In the material below, find the span from the line with "848x434 pixels. At" to the line with "The height and" and transcribe only those lines, exactly, ends included, without the pictures.

**Supplied information:**
_ _ _ _

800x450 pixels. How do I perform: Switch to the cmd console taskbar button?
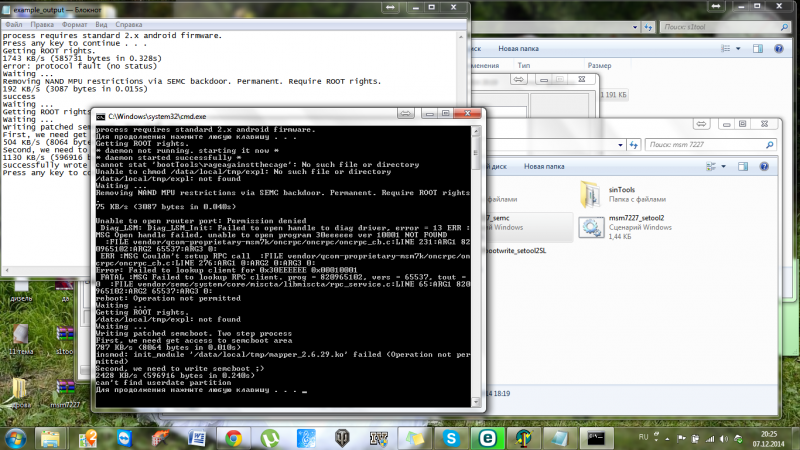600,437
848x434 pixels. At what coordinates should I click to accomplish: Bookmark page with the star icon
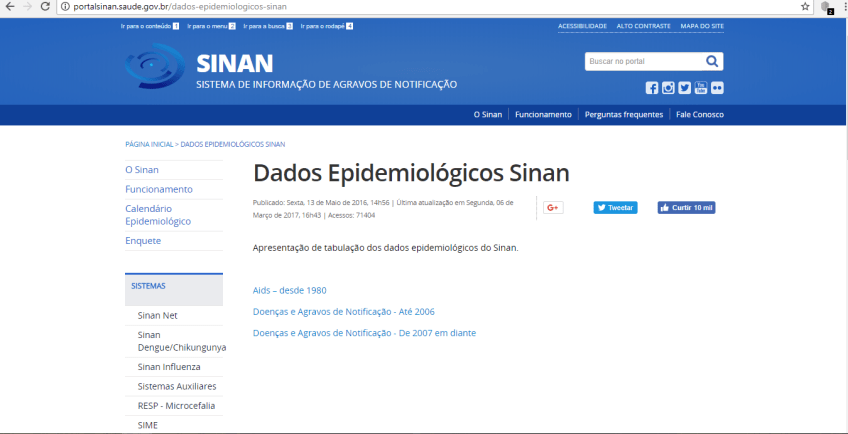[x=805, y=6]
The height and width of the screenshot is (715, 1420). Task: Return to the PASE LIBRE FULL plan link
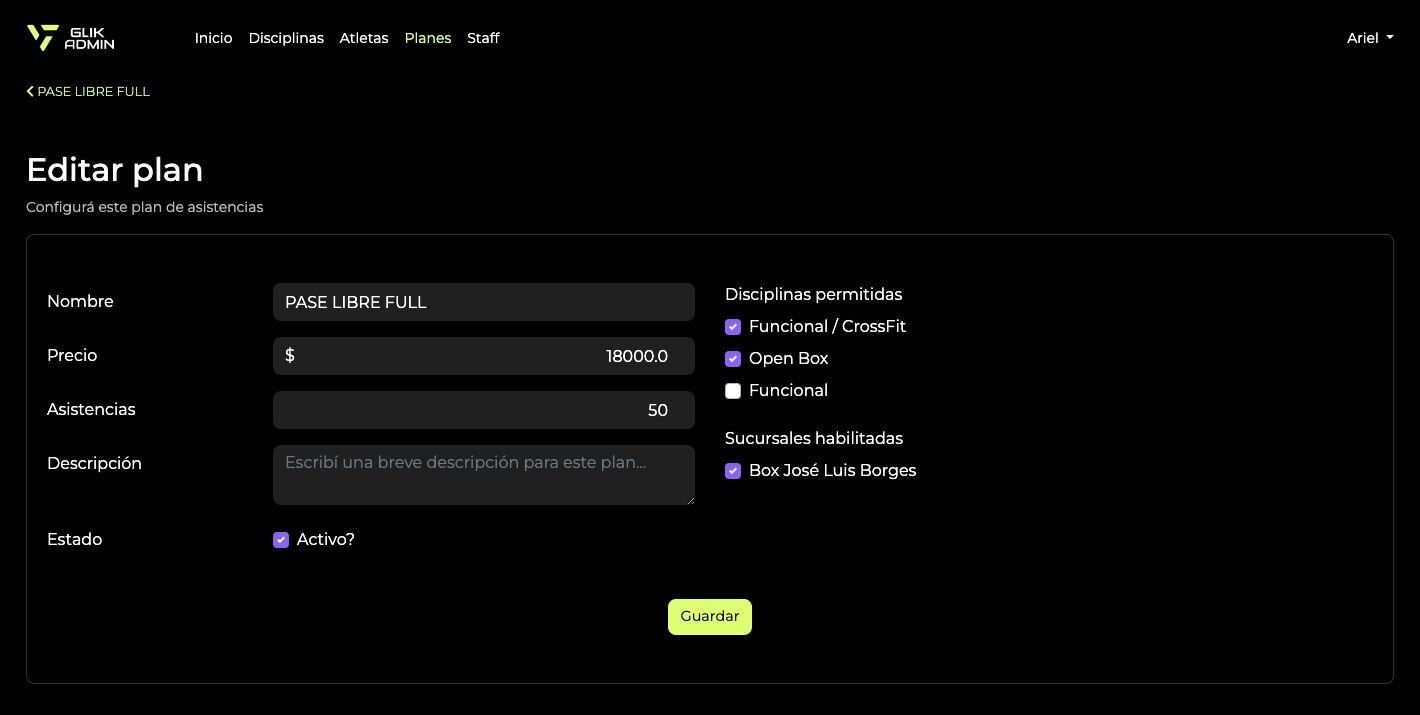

_ _ _ _

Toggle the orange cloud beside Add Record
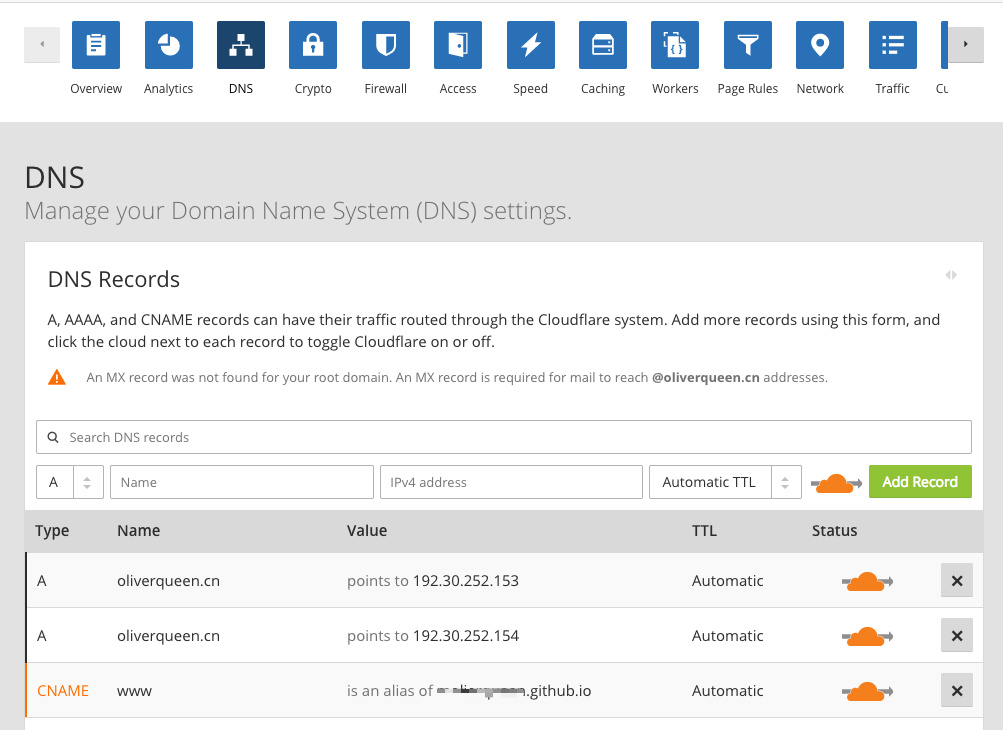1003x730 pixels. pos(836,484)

_ _ _ _

**Answer to the problem:**
848x434 pixels. At what coordinates should I click to accomplish: Bookmark page with the star icon
[x=805, y=6]
The height and width of the screenshot is (715, 1420). Task: Return to the PASE LIBRE FULL plan link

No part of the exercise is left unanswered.